The Korea Fair Trade Commission said on the 6th it plans to sanction the starch sugar Big Four—CJ CheilJedang, Daesang, Sajo CPK, and Samyang Corporation—on suspicion of colluding to fix sales prices of corn syrup, oligosaccharides, and other starch sugars over seven and a half years. The sanctions will be finalized after a plenary session, which is equivalent to a first-instance court for antitrust cases.

Starch sugar refers to starch made from corn and sugars made from starch, such as corn syrup, glucose, and fructose. It goes into making foods including bread and snacks, dairy products, and ice cream. For industrial use, it is also used to bond, coat, and combine in steelmaking, papermaking, and paperboard. In Korea's starch sugar market, business-to-business (B2B) transactions account for 99%, and four companies reportedly hold a 90% market share.

A large supermarket in Seoul on the 13th. /Courtesy of News1

On this day, the Korea Fair Trade Commission (FTC) said it sent its review report containing the findings of a roughly 140-day investigation, begun in Oct. last year, into alleged starch sugar price collusion by CJ CheilJedang, Daesang, Sajo CPK, and Samyang Corporation. The FTC concluded the four companies engaged in price-fixing prohibited under Article 40, Paragraph 1, Item 1 of the Monopoly Regulation and Fair Trade Act.

Accordingly, the review report called for corrective measures including imposing penalty surcharges on the four companies and issuing an order to reset prices. The FTC can impose penalty surcharges of up to 20% of sales related to the collusion. The FTC determined that sales affected by the seven-and-a-half-year collusion by the four companies totaled about 6.2 trillion won. Accordingly, penalty surcharges of up to 1.2 trillion won could be imposed.

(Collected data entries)
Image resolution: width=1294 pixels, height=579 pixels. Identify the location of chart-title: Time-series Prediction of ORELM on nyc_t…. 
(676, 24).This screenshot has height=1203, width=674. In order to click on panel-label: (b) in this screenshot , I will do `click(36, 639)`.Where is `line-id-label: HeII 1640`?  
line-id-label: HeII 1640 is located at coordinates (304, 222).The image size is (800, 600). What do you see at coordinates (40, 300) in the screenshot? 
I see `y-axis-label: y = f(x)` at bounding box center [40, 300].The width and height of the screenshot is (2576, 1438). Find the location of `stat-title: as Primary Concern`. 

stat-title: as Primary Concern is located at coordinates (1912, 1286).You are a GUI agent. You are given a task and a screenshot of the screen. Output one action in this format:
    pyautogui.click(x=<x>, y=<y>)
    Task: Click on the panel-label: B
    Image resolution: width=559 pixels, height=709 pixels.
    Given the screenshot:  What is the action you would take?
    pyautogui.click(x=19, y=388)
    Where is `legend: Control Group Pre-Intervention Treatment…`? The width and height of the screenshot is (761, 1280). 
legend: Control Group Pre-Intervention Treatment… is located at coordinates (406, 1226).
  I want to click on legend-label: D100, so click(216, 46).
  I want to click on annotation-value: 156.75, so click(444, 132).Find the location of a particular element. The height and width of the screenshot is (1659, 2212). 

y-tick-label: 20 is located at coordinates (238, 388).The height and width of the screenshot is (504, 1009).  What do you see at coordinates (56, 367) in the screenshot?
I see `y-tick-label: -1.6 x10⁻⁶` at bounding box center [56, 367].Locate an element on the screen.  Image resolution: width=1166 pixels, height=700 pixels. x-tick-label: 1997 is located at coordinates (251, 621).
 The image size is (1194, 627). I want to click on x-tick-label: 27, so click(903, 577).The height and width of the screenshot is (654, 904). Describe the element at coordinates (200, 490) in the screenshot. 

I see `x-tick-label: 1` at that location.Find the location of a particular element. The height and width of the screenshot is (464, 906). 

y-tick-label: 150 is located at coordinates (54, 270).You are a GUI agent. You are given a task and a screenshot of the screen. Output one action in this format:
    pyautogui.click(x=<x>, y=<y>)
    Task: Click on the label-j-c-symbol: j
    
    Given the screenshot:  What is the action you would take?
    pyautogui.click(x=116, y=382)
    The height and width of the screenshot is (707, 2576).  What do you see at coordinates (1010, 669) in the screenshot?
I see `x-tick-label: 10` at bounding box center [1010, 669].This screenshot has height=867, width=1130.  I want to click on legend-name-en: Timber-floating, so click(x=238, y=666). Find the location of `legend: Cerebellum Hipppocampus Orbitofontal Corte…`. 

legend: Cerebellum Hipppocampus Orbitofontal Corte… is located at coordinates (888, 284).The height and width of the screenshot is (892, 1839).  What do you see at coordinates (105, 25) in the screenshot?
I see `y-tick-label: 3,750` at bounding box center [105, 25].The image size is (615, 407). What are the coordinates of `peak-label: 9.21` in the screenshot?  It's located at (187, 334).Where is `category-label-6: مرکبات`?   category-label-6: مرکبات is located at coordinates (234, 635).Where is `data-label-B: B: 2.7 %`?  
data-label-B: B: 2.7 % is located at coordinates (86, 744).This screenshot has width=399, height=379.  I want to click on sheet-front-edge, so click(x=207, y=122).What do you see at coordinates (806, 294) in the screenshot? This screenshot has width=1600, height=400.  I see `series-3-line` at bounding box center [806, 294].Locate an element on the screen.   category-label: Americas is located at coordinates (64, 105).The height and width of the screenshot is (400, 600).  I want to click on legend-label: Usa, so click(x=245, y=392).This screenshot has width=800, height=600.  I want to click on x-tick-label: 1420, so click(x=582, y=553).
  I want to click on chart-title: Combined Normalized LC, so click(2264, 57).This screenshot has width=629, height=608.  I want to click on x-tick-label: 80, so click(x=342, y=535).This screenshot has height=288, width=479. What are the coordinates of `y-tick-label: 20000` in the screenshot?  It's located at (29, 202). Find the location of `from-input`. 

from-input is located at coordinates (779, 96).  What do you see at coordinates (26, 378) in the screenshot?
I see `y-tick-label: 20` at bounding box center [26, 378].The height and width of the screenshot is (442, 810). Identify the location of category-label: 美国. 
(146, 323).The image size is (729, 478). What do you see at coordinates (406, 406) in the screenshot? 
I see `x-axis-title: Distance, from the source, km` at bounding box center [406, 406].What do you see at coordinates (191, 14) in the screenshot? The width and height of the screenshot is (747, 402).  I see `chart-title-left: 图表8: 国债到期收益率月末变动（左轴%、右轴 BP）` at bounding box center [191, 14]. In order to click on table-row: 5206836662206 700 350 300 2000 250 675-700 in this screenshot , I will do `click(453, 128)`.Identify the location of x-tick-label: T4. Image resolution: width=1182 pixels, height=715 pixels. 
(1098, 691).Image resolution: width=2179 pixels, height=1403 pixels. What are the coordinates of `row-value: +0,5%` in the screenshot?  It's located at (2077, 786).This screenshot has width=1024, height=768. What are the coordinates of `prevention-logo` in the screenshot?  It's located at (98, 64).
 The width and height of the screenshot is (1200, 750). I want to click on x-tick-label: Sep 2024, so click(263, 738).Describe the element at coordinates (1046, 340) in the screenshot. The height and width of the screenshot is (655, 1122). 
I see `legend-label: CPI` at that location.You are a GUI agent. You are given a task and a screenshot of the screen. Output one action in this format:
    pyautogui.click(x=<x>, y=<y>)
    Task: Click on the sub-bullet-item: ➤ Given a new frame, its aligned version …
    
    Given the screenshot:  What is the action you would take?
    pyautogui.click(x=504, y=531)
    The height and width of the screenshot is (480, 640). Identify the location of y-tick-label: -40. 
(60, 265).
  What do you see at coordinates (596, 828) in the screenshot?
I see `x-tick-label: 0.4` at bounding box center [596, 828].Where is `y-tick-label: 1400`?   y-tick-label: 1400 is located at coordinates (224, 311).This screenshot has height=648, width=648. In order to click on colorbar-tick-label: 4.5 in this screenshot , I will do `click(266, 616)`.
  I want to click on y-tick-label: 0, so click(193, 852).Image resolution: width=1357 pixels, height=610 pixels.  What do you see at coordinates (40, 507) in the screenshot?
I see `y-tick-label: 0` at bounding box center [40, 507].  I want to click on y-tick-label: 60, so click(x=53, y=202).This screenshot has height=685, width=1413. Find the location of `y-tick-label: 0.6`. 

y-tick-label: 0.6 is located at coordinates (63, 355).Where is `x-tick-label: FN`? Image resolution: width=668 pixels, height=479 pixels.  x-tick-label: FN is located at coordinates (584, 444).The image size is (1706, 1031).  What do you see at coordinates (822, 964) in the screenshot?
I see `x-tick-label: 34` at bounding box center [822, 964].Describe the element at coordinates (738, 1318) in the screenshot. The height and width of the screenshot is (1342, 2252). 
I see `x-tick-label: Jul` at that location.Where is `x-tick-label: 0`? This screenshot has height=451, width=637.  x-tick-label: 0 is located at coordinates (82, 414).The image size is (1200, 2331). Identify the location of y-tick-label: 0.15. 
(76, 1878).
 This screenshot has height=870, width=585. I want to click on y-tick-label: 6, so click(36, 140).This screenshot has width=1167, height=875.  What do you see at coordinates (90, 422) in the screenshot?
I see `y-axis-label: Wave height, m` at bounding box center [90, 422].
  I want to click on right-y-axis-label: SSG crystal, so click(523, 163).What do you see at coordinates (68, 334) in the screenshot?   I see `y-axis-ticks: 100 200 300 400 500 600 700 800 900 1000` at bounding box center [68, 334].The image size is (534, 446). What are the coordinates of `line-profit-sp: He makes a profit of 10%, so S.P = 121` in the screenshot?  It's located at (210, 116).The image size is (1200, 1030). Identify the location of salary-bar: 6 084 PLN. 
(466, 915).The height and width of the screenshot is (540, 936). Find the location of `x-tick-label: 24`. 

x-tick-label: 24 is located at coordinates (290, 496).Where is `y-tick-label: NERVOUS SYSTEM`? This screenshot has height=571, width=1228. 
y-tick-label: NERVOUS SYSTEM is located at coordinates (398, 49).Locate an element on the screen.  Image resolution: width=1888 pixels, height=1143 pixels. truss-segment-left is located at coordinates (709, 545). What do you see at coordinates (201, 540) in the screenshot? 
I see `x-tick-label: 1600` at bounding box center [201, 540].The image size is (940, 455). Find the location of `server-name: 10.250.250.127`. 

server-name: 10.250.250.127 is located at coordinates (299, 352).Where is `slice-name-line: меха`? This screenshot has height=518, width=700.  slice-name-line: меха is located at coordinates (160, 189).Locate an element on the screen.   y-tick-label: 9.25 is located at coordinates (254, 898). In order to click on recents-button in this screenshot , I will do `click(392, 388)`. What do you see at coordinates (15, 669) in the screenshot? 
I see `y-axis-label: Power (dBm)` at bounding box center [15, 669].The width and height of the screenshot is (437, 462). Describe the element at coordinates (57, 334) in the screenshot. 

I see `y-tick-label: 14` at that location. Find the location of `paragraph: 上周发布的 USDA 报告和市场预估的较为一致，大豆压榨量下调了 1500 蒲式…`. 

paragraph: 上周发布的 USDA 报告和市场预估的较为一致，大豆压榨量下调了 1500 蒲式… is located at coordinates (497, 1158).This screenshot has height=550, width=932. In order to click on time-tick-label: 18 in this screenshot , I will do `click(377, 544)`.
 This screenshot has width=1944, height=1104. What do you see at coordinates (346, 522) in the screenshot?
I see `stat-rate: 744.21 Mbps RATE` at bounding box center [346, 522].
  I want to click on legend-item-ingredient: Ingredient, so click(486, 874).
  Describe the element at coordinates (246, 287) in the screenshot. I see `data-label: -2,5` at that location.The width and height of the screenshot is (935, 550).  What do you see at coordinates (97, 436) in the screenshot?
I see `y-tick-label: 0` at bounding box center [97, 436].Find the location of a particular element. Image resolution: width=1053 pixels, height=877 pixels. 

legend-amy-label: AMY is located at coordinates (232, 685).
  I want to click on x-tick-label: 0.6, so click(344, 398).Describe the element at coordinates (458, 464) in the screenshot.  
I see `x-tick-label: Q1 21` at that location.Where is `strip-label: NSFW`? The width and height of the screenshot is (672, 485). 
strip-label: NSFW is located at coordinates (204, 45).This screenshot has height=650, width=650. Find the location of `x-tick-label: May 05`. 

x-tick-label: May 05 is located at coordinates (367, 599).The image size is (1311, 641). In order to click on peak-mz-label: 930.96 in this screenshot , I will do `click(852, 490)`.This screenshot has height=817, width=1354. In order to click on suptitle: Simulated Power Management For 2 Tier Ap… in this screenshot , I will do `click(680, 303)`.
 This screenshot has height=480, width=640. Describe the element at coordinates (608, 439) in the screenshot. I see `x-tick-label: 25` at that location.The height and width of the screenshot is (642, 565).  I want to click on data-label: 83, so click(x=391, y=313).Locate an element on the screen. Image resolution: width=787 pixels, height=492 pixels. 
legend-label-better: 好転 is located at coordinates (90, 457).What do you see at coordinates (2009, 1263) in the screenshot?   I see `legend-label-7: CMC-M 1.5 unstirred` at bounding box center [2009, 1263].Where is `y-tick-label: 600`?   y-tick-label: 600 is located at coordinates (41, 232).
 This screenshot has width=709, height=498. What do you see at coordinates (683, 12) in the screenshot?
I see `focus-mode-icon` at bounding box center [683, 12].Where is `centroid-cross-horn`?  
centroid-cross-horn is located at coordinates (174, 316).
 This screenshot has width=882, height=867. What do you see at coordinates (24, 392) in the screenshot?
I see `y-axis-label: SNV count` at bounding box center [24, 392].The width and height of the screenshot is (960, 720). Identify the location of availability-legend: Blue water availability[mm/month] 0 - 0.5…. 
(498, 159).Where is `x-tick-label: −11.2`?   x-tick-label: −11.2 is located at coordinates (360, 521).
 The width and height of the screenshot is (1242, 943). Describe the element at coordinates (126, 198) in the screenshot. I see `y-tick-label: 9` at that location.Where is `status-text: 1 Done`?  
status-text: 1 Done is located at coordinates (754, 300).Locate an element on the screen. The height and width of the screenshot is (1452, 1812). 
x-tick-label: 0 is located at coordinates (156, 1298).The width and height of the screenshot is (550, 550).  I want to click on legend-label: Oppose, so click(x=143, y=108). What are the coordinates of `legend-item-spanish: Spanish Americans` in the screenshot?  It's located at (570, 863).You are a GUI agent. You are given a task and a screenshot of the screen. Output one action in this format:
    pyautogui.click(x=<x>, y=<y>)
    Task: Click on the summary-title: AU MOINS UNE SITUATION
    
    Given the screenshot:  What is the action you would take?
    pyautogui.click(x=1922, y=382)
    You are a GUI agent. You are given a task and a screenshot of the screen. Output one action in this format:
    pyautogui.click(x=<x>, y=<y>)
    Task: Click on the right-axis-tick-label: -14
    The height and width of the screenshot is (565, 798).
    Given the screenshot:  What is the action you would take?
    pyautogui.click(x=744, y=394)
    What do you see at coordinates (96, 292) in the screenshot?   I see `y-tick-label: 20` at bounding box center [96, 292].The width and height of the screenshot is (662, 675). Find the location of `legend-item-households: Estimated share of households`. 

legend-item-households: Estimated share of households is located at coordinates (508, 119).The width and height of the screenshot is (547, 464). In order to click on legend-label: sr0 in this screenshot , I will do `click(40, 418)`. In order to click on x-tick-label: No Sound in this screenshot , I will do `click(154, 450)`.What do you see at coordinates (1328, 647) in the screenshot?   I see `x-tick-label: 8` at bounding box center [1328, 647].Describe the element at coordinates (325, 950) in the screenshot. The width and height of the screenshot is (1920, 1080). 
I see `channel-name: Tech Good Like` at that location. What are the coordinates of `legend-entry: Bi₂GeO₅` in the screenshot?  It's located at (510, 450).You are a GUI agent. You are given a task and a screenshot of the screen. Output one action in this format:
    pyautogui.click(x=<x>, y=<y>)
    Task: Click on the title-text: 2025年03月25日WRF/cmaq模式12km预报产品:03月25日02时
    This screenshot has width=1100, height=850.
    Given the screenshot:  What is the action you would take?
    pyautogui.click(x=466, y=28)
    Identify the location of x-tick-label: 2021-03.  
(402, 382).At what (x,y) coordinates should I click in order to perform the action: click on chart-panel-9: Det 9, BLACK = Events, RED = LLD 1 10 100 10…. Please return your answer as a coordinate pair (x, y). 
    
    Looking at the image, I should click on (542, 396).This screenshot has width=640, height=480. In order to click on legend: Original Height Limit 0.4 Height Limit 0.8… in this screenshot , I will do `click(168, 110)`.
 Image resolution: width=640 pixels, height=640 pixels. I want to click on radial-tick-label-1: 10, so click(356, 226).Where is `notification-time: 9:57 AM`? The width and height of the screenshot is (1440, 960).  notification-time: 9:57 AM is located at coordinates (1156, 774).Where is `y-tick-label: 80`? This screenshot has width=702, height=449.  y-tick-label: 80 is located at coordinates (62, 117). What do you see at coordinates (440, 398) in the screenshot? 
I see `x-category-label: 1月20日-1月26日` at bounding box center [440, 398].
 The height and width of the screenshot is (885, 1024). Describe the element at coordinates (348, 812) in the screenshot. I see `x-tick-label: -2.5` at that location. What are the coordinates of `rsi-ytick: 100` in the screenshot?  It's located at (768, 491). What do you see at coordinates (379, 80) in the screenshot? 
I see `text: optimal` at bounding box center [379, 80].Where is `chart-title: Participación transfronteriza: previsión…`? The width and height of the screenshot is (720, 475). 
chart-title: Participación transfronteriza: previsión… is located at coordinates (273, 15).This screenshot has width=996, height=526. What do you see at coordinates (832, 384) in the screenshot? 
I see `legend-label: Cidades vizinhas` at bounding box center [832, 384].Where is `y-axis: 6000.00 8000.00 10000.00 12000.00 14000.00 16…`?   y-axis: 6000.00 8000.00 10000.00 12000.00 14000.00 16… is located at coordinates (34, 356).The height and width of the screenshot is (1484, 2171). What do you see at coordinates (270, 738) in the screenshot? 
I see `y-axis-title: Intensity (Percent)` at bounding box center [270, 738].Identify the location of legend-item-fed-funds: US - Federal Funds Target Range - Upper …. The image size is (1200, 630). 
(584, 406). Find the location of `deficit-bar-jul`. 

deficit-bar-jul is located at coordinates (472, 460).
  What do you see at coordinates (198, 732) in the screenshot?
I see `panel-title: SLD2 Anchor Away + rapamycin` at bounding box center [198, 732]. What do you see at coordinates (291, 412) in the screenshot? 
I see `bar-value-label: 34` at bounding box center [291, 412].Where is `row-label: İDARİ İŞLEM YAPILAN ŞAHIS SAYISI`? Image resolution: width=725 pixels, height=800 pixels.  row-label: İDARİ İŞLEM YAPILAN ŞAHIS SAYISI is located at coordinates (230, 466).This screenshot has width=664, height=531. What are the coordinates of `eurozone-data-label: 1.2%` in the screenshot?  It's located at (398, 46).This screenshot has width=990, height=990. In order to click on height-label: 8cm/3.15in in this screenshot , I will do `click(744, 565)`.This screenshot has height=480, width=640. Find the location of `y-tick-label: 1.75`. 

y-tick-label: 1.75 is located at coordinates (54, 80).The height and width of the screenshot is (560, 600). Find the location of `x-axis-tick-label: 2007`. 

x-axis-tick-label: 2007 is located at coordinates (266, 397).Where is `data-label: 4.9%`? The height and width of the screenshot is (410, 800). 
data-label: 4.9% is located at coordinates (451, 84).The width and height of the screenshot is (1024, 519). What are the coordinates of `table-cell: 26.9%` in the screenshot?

INSTRUCTIONS
A: Repeat the part of the starch sugar article starting at "Accordingly, the review" and ending at "could be imposed.".
B: In the starch sugar article, what share of Korea's starch sugar market do business-to-business transactions account for?
C: Resume the article on starch sugar price collusion from the point at which it stops.
The records have no connection to the article on starch sugar price collusion.

ANSWERS FOR THE EXERCISE
A:
Accordingly, the review report called for corrective measures including imposing penalty surcharges on the four companies and issuing an order to reset prices. The FTC can impose penalty surcharges of up to 20% of sales related to the collusion. The FTC determined that sales affected by the seven-and-a-half-year collusion by the four companies totaled about 6.2 trillion won. Accordingly, penalty surcharges of up to 1.2 trillion won could be imposed.

B: Business-to-business transactions account for 99% of the market.

C:
A price reset order is a corrective order to lower prices, distorted by collusion, to normal levels. It is a measure based on Article 42 of the Fair Trade Act. The FTC issues a price reset order when a corporation found to have colluded meets certain conditions. The conditions are: ▲ the collusive conduct continues up to the final deliberation; ▲ there is a high possibility of recurrence; ▲ the collusion period is long; and ▲ there is a need to specifically order the cessation of the collusive conduct.

Previously, in 2006, the FTC issued a price reset order in a flour collusion case, and last month it sent a review report stating that corporations in another flour collusion case should be ordered to reset prices.

Meanwhile, the FTC said it is also investigating alleged bid rigging by starch sugar companies and alleged price collusion involving by-products generated during starch sugar production. An FTC official said, "We released the findings for the most time-sensitive matter first, and we will also wrap up the two investigations promptly."